Overnight on Tuesday and continuing in to Wednesday, our town had 40 cm of snow – the heaviest in 30 years, and 3 – 4 times more than I have ever seen before. This continues what was already the coldest start to winter in many years. On Wednesday, it was notable that virtually nobody ventured out of doors. The road surface was covered in deep snow, so teh cars did not even try it. There were a few brave pedestrians- who forced a channel down the middle of the road, which became a pedestrian preserve. With grey skies and continuing flurries of snow all day, out of doors just did not appeal, except for the most hardy or desperate.

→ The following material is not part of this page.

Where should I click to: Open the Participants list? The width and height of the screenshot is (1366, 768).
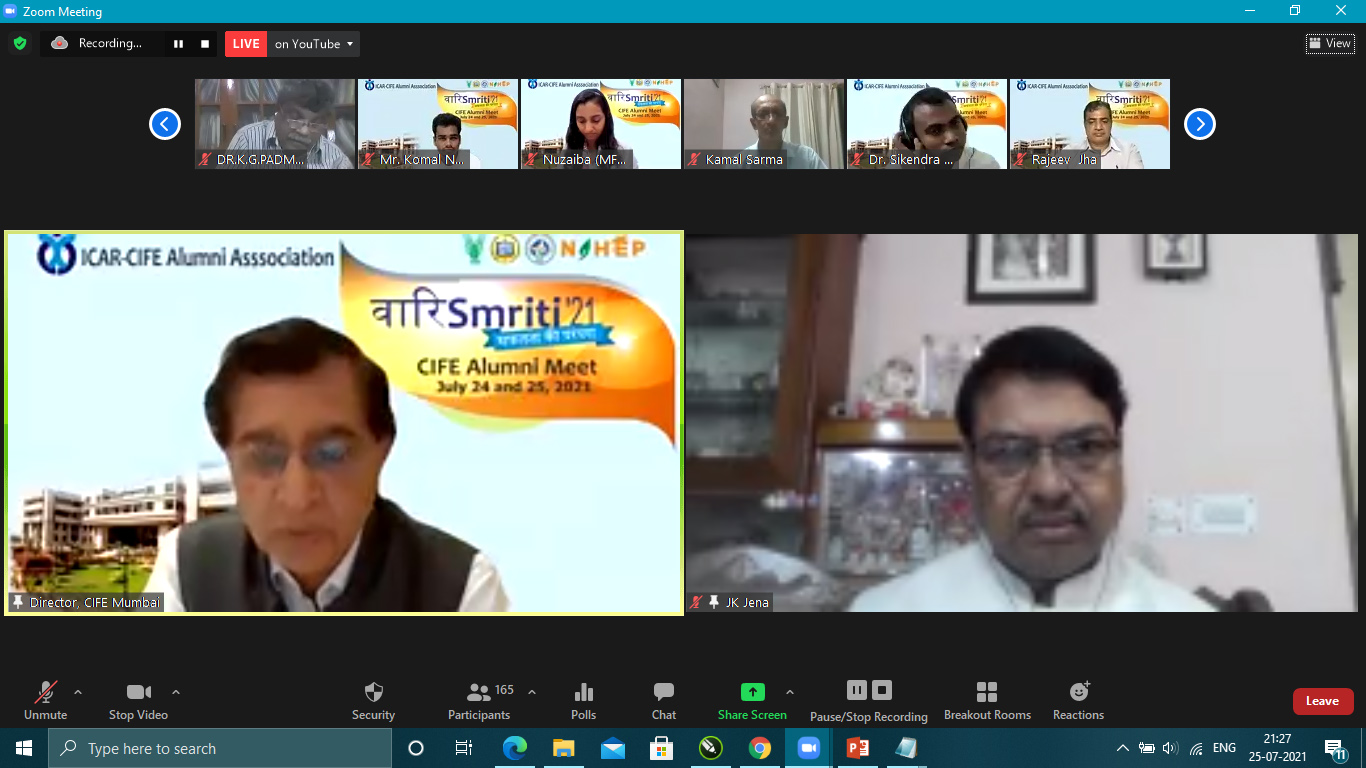(480, 700)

Yesterday morning, with blue skies and a “bright” (but definitely not warm) sun, we ventured (on foot) down to the town for some basic shopping. Cars were conspicuous by their absence, but there were a few pedestrians about – mostly men, for a change: obviously at home rather than at work. The local supermarket (Waitrose, usually very good) had not had deliveries for two days, so was starting to run out of perishables. That had become worse when I went down a second time yesterday afternoon: many more people had decided it might be prudent to get down while they could, and the perishables were almost all off the shelves. However, there were signs of delivery vans finally getting into Haslemere. I saw a beer truck, delivering to the local pub.

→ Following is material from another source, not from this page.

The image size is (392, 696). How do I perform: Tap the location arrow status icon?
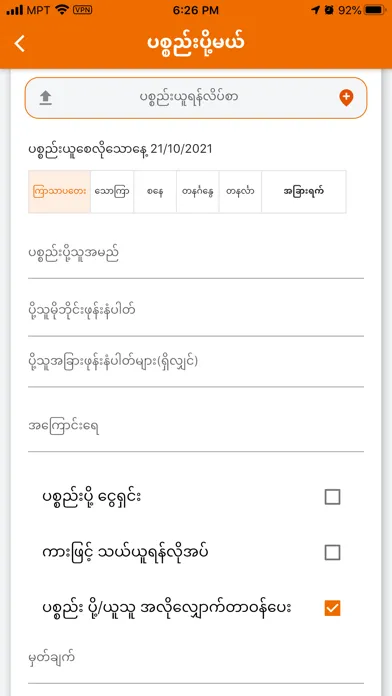click(x=315, y=10)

This morning, when we went down to the post office and again topped up supplies, it was notable that there had obviously been some deliveries getting through, and a few more cars on the roads. But even so, looking around the neighbourhood, it is clear that fewer than one car in ten has budged over the past three days. Nor are they likely to – there is still a great deal of snow about, and temperatures remain low; if there is just a partial thaw, the problem will become ice; and there is more heavy snow forecast for Sunday. The best estimates are that UK conditions will remain “arctic” for the next week.

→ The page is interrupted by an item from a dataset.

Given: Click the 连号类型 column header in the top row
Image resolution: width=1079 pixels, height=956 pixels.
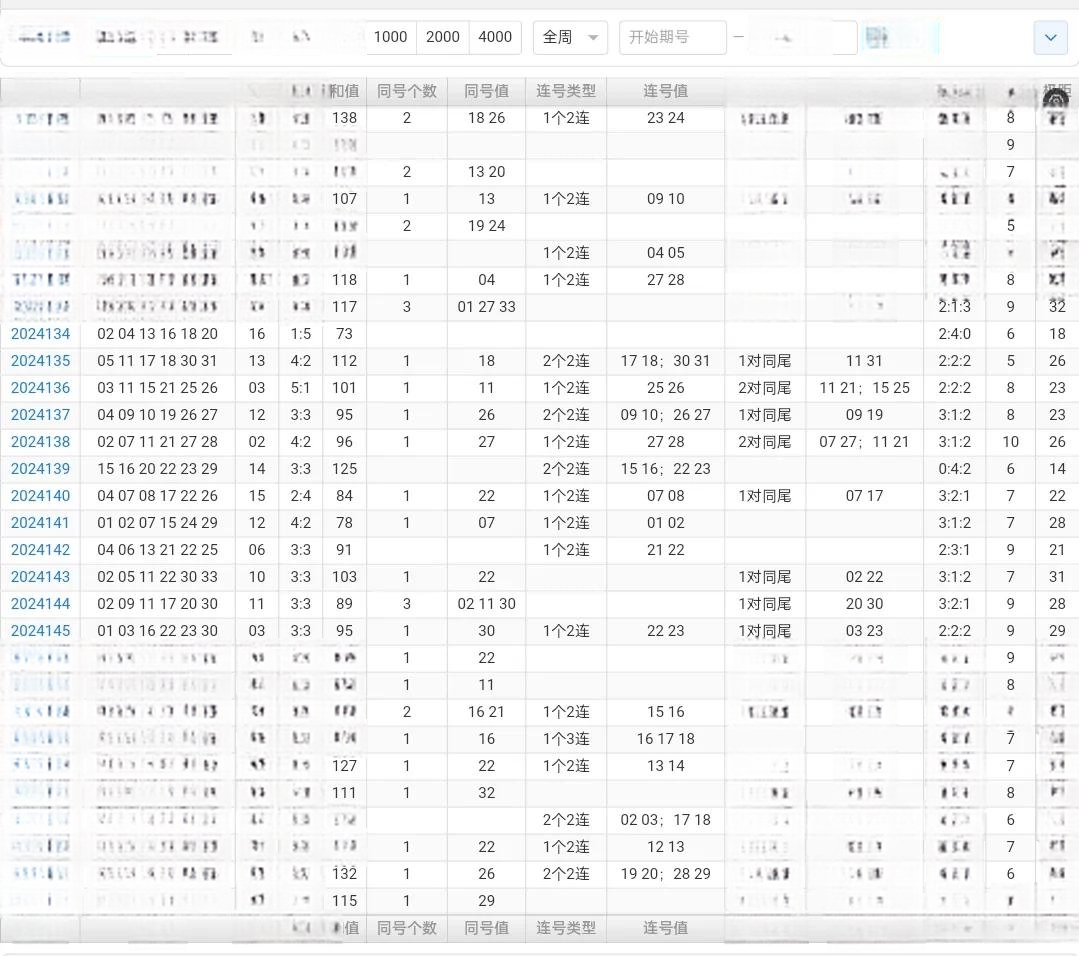Looking at the screenshot, I should pyautogui.click(x=565, y=91).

No doubt my yank and Canadian readers will be puzzling over this: to you guys, a foot and half may seem like nothing. But here, where snow occurs every winter but is usually light, infrequent and melts within days, we are less prepared than you would be. For a boy from the African veld like me, it’s really quite sumpin’. Shovelling snow from the driveway, as I was doing this afternoon, was simply never required in Johannesburg.